Laatst heb ik nog 2 CGK kerkdiensten beluisterd via internet.
De gehele gemeente werd aangesproken als: broeders en zusters.
Natuurlijk is dit een bijbels gegeven.
Hoe vaak komen we de aanspraak
broeders niet tegen in de apostolische brieven?
De vrouwen zijn dan als
zusters daar bij ingesloten.
Maar als we het over
broeders en zusters hebben, dan moeten die ook het zaligmakend geloof deelachtig zijn.
Want ze zijn alleen
in Christus broeders en zusters.
We kunnen toch niet veronderstellen dat de gehele gemeente het zaligmakend geloof bezit?

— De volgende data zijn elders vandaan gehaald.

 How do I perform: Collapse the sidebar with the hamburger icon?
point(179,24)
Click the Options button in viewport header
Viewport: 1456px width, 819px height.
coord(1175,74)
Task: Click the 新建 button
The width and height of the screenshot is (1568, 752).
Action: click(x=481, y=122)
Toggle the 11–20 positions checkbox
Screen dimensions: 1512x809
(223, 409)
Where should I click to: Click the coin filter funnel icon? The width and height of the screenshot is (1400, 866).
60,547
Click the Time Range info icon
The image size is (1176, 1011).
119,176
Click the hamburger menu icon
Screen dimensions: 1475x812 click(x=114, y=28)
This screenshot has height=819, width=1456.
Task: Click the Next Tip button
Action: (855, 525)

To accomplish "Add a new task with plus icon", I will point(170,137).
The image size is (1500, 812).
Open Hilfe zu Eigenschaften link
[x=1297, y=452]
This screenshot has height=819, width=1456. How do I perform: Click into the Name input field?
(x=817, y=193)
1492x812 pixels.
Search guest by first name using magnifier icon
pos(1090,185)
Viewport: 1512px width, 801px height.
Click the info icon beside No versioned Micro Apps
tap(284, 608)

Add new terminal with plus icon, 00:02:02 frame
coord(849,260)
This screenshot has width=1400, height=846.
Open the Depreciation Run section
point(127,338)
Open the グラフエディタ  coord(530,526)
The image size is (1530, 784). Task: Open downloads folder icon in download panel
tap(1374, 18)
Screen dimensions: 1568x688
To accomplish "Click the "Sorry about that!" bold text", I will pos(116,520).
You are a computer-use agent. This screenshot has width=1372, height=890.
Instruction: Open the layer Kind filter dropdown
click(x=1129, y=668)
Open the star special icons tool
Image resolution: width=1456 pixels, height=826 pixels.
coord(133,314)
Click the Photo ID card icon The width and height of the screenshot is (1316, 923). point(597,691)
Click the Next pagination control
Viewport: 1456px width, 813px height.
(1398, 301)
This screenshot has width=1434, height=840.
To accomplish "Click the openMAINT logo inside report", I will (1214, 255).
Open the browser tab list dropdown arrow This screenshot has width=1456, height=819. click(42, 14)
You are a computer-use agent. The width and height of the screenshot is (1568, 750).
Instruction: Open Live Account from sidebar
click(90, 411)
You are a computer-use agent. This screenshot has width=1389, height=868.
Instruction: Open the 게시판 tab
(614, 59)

Wat te denken als een onkerkelijke buurman dit hoort van "broeders en zusters" ?,
dan zou het gevoel kunnen ontstaan van: ik hoor daar niet bij....maar zij wel, blijkbaar,
ook al is er geen vrucht te zien in levenswandel.
Het kan afstandelijk lijken, maar de keuze van: "geachte toehoorders" acht ik voorzichtiger.
Er zijn immers ook onherboren kerkgangers in de kerkgemeenschap.
Maar misschien kan iemand van de CGK dat uitleggen waarom men de gemeente aanspreekt als "broeder en zusters"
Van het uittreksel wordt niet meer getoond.